What is needed: Word for word, transcribe all of the records.

BEGIN Materials provided

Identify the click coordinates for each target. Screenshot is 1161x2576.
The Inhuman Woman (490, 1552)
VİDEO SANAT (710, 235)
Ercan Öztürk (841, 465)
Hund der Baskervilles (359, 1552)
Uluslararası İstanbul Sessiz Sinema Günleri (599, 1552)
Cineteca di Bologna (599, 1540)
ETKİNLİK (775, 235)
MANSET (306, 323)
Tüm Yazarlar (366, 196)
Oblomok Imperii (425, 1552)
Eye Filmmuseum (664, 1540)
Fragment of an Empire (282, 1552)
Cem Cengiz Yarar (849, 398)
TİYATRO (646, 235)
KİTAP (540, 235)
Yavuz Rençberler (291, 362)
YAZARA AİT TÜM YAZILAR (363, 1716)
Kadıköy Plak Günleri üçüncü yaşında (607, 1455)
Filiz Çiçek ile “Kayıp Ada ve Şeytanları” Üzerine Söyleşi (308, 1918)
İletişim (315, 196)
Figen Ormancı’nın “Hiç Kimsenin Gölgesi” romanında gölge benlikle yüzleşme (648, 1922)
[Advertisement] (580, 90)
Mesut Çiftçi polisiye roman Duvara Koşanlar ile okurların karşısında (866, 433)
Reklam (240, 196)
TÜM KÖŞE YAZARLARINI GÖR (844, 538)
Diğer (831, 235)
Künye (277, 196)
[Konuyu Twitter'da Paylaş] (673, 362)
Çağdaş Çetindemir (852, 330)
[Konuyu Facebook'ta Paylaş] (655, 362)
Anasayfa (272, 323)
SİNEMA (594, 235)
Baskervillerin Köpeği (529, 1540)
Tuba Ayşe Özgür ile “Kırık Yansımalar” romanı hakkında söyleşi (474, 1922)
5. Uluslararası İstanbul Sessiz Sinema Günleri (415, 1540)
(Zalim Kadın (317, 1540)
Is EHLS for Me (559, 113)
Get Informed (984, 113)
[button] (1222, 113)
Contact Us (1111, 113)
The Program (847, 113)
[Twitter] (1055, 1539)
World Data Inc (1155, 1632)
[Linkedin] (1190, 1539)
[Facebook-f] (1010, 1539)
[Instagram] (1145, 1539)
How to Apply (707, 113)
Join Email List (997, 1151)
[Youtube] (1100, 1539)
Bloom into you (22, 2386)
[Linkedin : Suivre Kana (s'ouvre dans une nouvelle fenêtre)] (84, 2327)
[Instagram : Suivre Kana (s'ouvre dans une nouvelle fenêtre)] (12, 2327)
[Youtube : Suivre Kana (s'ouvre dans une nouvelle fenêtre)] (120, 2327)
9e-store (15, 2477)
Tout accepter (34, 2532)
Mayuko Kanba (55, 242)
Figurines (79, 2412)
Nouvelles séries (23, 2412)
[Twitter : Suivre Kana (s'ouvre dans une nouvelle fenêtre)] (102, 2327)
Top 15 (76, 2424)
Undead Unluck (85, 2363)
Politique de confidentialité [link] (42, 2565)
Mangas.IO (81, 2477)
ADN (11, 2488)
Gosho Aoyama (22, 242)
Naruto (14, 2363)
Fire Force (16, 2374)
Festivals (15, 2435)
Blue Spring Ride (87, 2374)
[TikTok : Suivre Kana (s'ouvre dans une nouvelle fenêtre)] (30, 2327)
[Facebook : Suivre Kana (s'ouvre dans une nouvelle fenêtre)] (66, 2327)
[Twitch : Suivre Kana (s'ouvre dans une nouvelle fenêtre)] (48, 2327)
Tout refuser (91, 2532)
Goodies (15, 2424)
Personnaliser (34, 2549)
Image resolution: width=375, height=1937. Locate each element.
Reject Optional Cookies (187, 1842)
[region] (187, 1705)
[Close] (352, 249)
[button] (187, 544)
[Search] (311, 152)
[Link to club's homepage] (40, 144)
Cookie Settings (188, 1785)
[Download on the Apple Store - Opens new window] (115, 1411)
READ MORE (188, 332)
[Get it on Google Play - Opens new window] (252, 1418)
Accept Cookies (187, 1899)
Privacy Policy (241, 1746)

END Materials provided

Result below:
Identify the click coordinates for each target. Screenshot is 1161x2576.
The Inhuman Woman (490, 1552)
VİDEO SANAT (710, 235)
Ercan Öztürk (841, 465)
Hund der Baskervilles (359, 1552)
Uluslararası İstanbul Sessiz Sinema Günleri (599, 1552)
Cineteca di Bologna (599, 1540)
ETKİNLİK (775, 235)
MANSET (306, 323)
Tüm Yazarlar (366, 196)
Oblomok Imperii (425, 1552)
Eye Filmmuseum (664, 1540)
Fragment of an Empire (282, 1552)
Cem Cengiz Yarar (849, 398)
TİYATRO (646, 235)
KİTAP (540, 235)
Yavuz Rençberler (291, 362)
YAZARA AİT TÜM YAZILAR (363, 1716)
Kadıköy Plak Günleri üçüncü yaşında (607, 1455)
Filiz Çiçek ile “Kayıp Ada ve Şeytanları” Üzerine Söyleşi (308, 1918)
İletişim (315, 196)
Figen Ormancı’nın “Hiç Kimsenin Gölgesi” romanında gölge benlikle yüzleşme (648, 1922)
[Advertisement] (580, 90)
Mesut Çiftçi polisiye roman Duvara Koşanlar ile okurların karşısında (866, 433)
Reklam (240, 196)
TÜM KÖŞE YAZARLARINI GÖR (844, 538)
Diğer (831, 235)
Künye (277, 196)
[Konuyu Twitter'da Paylaş] (673, 362)
Çağdaş Çetindemir (852, 330)
[Konuyu Facebook'ta Paylaş] (655, 362)
Anasayfa (272, 323)
SİNEMA (594, 235)
Baskervillerin Köpeği (529, 1540)
Tuba Ayşe Özgür ile “Kırık Yansımalar” romanı hakkında söyleşi (474, 1922)
5. Uluslararası İstanbul Sessiz Sinema Günleri (415, 1540)
(Zalim Kadın (317, 1540)
Is EHLS for Me (559, 113)
Get Informed (984, 113)
[button] (1222, 113)
Contact Us (1111, 113)
The Program (847, 113)
[Twitter] (1055, 1539)
World Data Inc (1155, 1632)
[Linkedin] (1190, 1539)
[Facebook-f] (1010, 1539)
[Instagram] (1145, 1539)
How to Apply (707, 113)
Join Email List (997, 1151)
[Youtube] (1100, 1539)
Bloom into you (22, 2386)
[Linkedin : Suivre Kana (s'ouvre dans une nouvelle fenêtre)] (84, 2327)
[Instagram : Suivre Kana (s'ouvre dans une nouvelle fenêtre)] (12, 2327)
[Youtube : Suivre Kana (s'ouvre dans une nouvelle fenêtre)] (120, 2327)
9e-store (15, 2477)
Tout accepter (34, 2532)
Mayuko Kanba (55, 242)
Figurines (79, 2412)
Nouvelles séries (23, 2412)
[Twitter : Suivre Kana (s'ouvre dans une nouvelle fenêtre)] (102, 2327)
Top 15 (76, 2424)
Undead Unluck (85, 2363)
Politique de confidentialité [link] (42, 2565)
Mangas.IO (81, 2477)
ADN (11, 2488)
Gosho Aoyama (22, 242)
Naruto (14, 2363)
Fire Force (16, 2374)
Festivals (15, 2435)
Blue Spring Ride (87, 2374)
[TikTok : Suivre Kana (s'ouvre dans une nouvelle fenêtre)] (30, 2327)
[Facebook : Suivre Kana (s'ouvre dans une nouvelle fenêtre)] (66, 2327)
[Twitch : Suivre Kana (s'ouvre dans une nouvelle fenêtre)] (48, 2327)
Tout refuser (91, 2532)
Goodies (15, 2424)
Personnaliser (34, 2549)
Image resolution: width=375, height=1937. Locate each element.
Reject Optional Cookies (187, 1842)
[region] (187, 1705)
[Close] (352, 249)
[button] (187, 544)
[Search] (311, 152)
[Link to club's homepage] (40, 144)
Cookie Settings (188, 1785)
[Download on the Apple Store - Opens new window] (115, 1411)
READ MORE (188, 332)
[Get it on Google Play - Opens new window] (252, 1418)
Accept Cookies (187, 1899)
Privacy Policy (241, 1746)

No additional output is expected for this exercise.